Search with Sources¶
This recipe shows how to use LLMs — in this case, GPT 4o mini — to answer questions using the web. Since LLMs often time hallucinate answers, it is important to fact check and verify the accuracy of the answer.
Mirascope Concepts Used
Background
Users of Large Language Models (LLMs) often struggle to distinguish between factual content and potential hallucinations, leading to time-consuming fact-checking. By implementing source citation requirements, LLMs need to rely on verified information, thereby enhancing the accuracy of its responses and reducing the need for manual verification.
Setup¶
To set up our environment, first let's install all of the packages we will use:
!pip install "mirascope[openai]" beautifulsoup4
import os
os.environ["OPENAI_API_KEY"] = "YOUR_API_KEY"
# Set the appropriate API key for the provider you're using
We will need an API key for search:
- Nimble API Key or alternatively directly from Google Custom Search API.
Creating Google Search tool¶
We use Nimble since they provide an easy-to-use API for searching, but an alternative you can use is Google's Custom Search API. We first want to grab all the urls that are relevant to answer our question and then we take the contents of those urls, like so:
import requests
from bs4 import BeautifulSoup
NIMBLE_TOKEN = "YOUR_NIMBLE_API_KEY"
def nimble_google_search(query: str):
"""
Use Nimble to get information about the query using Google Search.
"""
url = "https://api.webit.live/api/v1/realtime/serp"
headers = {
"Authorization": f"Basic {NIMBLE_TOKEN}",
"Content-Type": "application/json",
}
search_data = {
"parse": True,
"query": query,
"search_engine": "google_search",
"format": "json",
"render": True,
"country": "US",
"locale": "en",
}
response = requests.get(url, json=search_data, headers=headers)
data = response.json()
results = data["parsing"]["entities"]["OrganicResult"]
urls = [result.get("url", "") for result in results]
search_results = {}
for url in urls:
content = get_content(url)
search_results[url] = content
return search_results
def get_content(url: str):
data = []
response = requests.get(url)
content = response.content
soup = BeautifulSoup(content, "html.parser")
paragraphs = soup.find_all("p")
for paragraph in paragraphs:
data.append(paragraph.text)
return "\n".join(data)
Now that we have created our tool, it’s time to create our LLM call.
Creating the first call¶
For this call, we force the LLM to always use its tool which we will later chain.
from mirascope.core import openai, prompt_template
@openai.call(
model="gpt-4o-mini",
tools=[nimble_google_search],
call_params={"tool_choice": "required"},
)
@prompt_template(
"""
SYSTEM:
You are a an expert at finding information on the web.
Use the `nimble_google_search` function to find information on the web.
Rewrite the question as needed to better find information on the web.
USER:
{question}
"""
)
def search(question: str): ...
We ask the LLM to rewrite the question to make it more suitable for search.

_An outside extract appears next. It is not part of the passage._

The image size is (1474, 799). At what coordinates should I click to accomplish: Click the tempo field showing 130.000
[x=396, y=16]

Now that we have the necessary data to answer the user query and their sources, it’s time to extract all that information into a structured format using response_model
Extracting Search Results with Sources¶
As mentioned earlier, it is important to fact check all answers in case of hallucination, and the first step is to ask the LLM to cite its sources:
from pydantic import BaseModel, Field
class SearchResponse(BaseModel):
sources: list[str] = Field(description="The sources of the results")

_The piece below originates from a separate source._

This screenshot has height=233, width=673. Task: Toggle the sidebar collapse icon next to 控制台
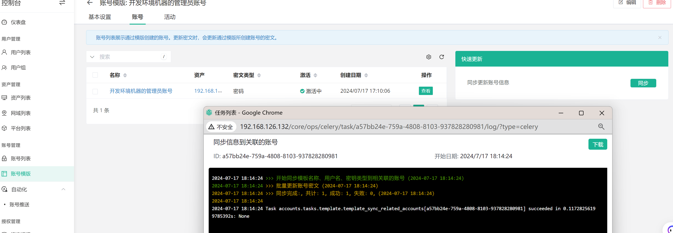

answer: str = Field(description="The answer to the question")
@openai.call(model="gpt-4o-mini", response_model=list[SearchResponse])
@prompt_template(
"""
SYSTEM:
Extract the question, results, and sources to answer the question based on the results.
Results:
{results}
USER:
{question}
"""
)
def extract(question: str, results: str): ...

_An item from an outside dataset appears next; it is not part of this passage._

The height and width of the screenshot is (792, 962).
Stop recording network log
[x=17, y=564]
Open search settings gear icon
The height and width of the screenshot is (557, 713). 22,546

and finally we create our run
function to execute our chain:
def run(question: str):
response = search(question)
if tool := response.tool:
output = tool.call()
result = extract(question, output)
return result
print(run("What is the average price of a house in the United States?"))
Additional Real-World Applications
- Journalism Assistant: Have the LLM do some research to quickly pull verifiable sources for blog posts and news articles.
- Education: Find and cite articles to help write academic papers.
- Technical Documentation: Generate code snippets and docs referencing official documentation.
When adapting this recipe, consider:
- Adding Tenacity retry
for more a consistent extraction.
- Use an LLM with web search tool to evaluate whether the answer produced is in the source.
- Experiment with different model providers and version for quality and accuracy of results.